Menurut Prasetyo, pendidikan bagi calon pemimpin tidak cukup hanya menitikberatkan pada keterampilan teknis. Mereka juga perlu memiliki wawasan kebangsaan karena setiap jabatan di pemerintahan maupun BUMN berkaitan dengan kepentingan negara.
“Sehingga diharapkan semua memiliki kemampuan secara teknis maupun yang paling penting itu wawasan kebangsaan. Kita ini semua menjalankan amanah untuk kepentingan kebangsaan dan negara,” ujarnya.

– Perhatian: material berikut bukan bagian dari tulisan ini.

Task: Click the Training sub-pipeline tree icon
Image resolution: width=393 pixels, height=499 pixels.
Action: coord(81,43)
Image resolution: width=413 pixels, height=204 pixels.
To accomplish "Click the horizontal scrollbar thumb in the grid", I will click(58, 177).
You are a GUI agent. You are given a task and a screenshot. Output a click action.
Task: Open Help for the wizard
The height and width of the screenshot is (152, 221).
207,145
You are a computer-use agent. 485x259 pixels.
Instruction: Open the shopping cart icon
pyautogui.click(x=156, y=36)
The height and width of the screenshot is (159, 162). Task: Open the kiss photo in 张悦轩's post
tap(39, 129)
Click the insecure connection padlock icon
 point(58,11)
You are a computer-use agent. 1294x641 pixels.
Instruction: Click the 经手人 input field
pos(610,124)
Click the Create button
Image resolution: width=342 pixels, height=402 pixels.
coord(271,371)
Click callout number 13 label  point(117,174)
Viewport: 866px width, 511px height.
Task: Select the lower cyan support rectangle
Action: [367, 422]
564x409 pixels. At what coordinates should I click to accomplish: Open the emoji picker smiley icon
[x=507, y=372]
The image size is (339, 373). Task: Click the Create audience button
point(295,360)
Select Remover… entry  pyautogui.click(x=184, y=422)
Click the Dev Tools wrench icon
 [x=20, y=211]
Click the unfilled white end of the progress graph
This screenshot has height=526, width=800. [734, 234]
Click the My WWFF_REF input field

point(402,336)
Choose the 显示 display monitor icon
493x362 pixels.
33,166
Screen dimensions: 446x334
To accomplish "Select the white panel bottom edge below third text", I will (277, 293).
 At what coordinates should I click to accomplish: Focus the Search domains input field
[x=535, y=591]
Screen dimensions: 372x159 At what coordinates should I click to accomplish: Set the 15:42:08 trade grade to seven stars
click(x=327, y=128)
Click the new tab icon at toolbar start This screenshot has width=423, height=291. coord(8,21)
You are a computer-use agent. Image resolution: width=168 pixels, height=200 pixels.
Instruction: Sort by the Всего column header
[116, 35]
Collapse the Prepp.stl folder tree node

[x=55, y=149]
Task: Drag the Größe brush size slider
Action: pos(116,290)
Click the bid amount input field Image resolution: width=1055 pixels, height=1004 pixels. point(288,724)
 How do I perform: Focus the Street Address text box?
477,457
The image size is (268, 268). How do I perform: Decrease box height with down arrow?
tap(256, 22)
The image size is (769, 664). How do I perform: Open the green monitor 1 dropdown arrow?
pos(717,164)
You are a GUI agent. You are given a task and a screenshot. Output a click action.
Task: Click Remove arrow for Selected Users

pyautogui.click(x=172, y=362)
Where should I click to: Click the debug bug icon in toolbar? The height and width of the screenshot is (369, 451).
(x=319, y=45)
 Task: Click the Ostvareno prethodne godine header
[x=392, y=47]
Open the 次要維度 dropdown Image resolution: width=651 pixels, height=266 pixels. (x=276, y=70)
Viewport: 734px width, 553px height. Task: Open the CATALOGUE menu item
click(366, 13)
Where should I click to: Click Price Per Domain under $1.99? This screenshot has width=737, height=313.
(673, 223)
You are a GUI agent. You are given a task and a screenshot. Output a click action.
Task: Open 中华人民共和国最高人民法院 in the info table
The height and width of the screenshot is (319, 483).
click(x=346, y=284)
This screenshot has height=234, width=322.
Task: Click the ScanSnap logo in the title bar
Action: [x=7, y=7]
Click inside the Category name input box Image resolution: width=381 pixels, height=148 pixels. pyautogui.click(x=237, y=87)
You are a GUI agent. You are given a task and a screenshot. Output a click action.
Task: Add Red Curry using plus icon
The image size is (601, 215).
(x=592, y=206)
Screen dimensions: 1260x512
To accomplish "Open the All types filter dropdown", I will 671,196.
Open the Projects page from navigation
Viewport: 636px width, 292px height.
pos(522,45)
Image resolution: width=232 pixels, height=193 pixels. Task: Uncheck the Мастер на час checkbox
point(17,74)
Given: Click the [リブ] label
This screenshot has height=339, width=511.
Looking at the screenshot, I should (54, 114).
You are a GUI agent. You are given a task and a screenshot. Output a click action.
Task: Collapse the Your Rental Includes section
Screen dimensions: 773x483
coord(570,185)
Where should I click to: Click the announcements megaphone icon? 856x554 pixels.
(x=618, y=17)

Prasetyo mengatakan model pendidikan kepemimpinan serupa di sejumlah negara diikuti oleh pejabat pemerintahan, pimpinan BUMN, hingga kepala daerah. Pemerintah berharap URI dapat membangun pola pembinaan yang terarah bagi calon pemimpin Indonesia sebelum mereka menjalankan tanggung jawab di berbagai sektor strategis.
URI Berfokus pada Kepemimpinan dan Wawasan Kebangsaan
Meski menggunakan nama universitas, URI memiliki fokus yang berbeda dari perguruan tinggi konvensional yang membuka beragam program studi. Lembaga ini lebih diarahkan menjadi pusat pendidikan kepemimpinan nasional, meskipun kegiatan pendidikannya tetap dirancang menghasilkan lulusan bergelar sarjana.
Pemerintah belum mengumumkan kurikulum resmi yang akan digunakan. Namun, arah pendidikan URI mencakup penguatan kompetensi kepemimpinan, administrasi pemerintahan, etika, karakter, integritas, dan wawasan kebangsaan.
Presiden Prabowo melantik Donny Ermawan sebagai Gubernur URI bersama Prof Yos Sunitiyoso sebagai Wakil Gubernur URI di Istana Negara. Pelantikan tersebut menjadi awal penguatan struktur kelembagaan yang akan mengoordinasikan Sekolah Unggulan Garuda, perguruan tinggi, serta LAN dalam satu sistem pendidikan kebangsaan.
Melalui pembangunan 10 kampus dan perluasan fungsi LAN, pemerintah menargetkan pembinaan calon pemimpin dapat dilakukan secara berkelanjutan. Sistem itu dimulai dari pendidikan sekolah, dilanjutkan pada jenjang perguruan tinggi, hingga pembinaan aparatur pemerintahan dan pegawai BUMN.